(Beginning of Listed entries)

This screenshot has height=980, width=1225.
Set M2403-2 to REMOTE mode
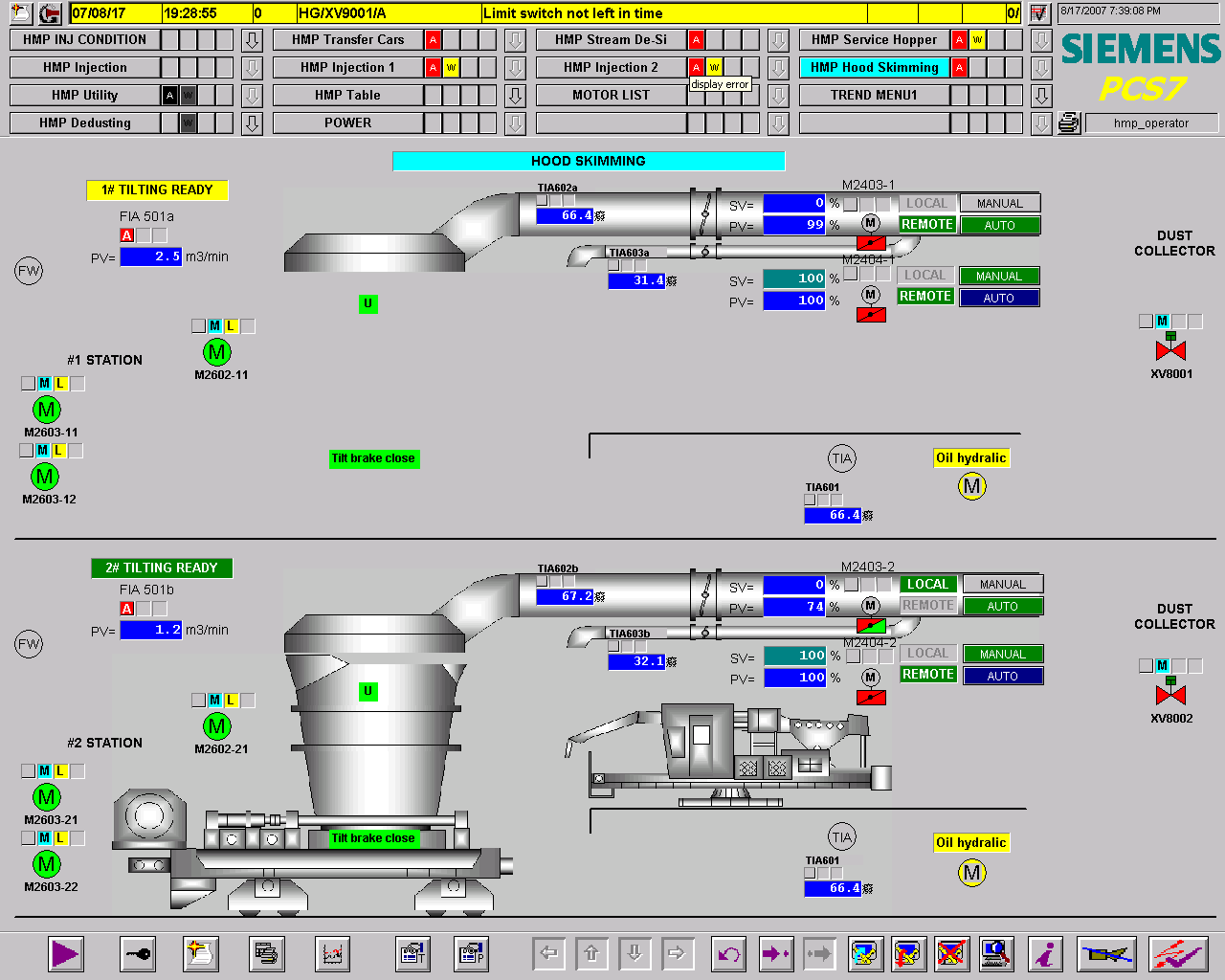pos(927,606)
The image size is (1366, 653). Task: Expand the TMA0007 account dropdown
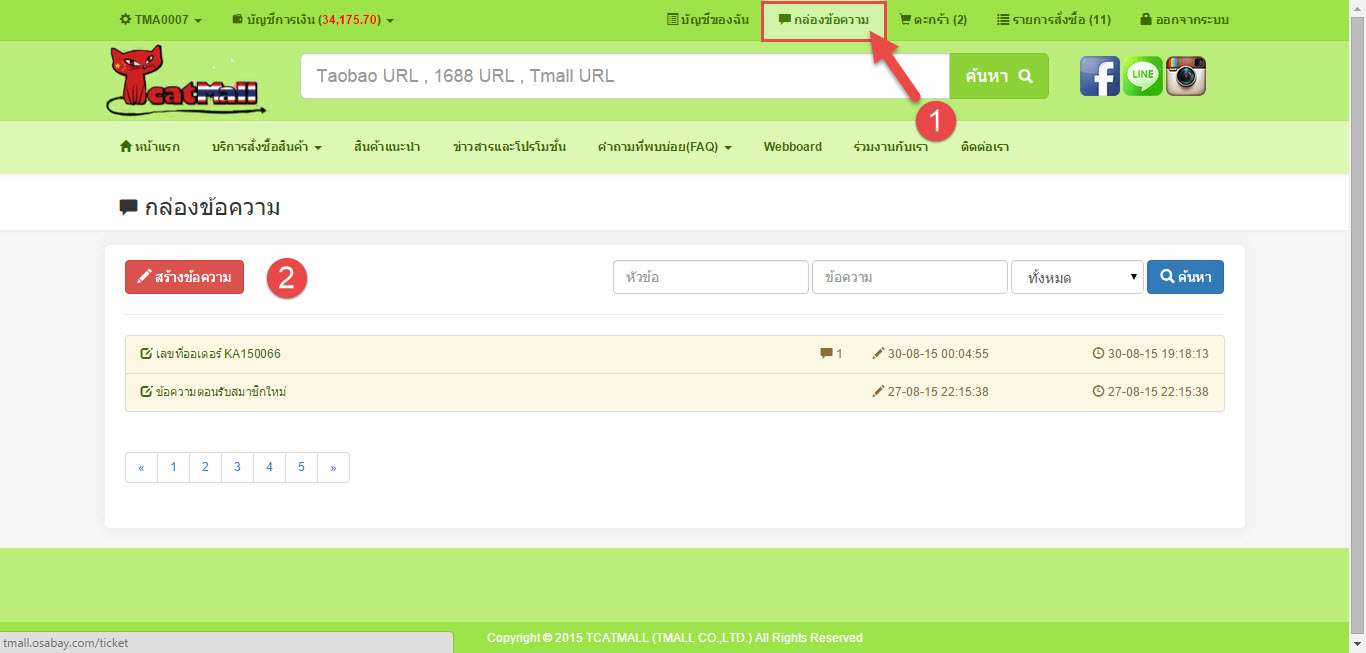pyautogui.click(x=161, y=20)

(End of Listed entries)

▸ What you need to do
The data needs to be reproduced exactly, please, apart from its pictures.

▸ Exercise result
This screenshot has height=980, width=1225.
Set M2403-2 to REMOTE mode
pos(927,606)
The image size is (1366, 653). Task: Expand the TMA0007 account dropdown
pyautogui.click(x=161, y=20)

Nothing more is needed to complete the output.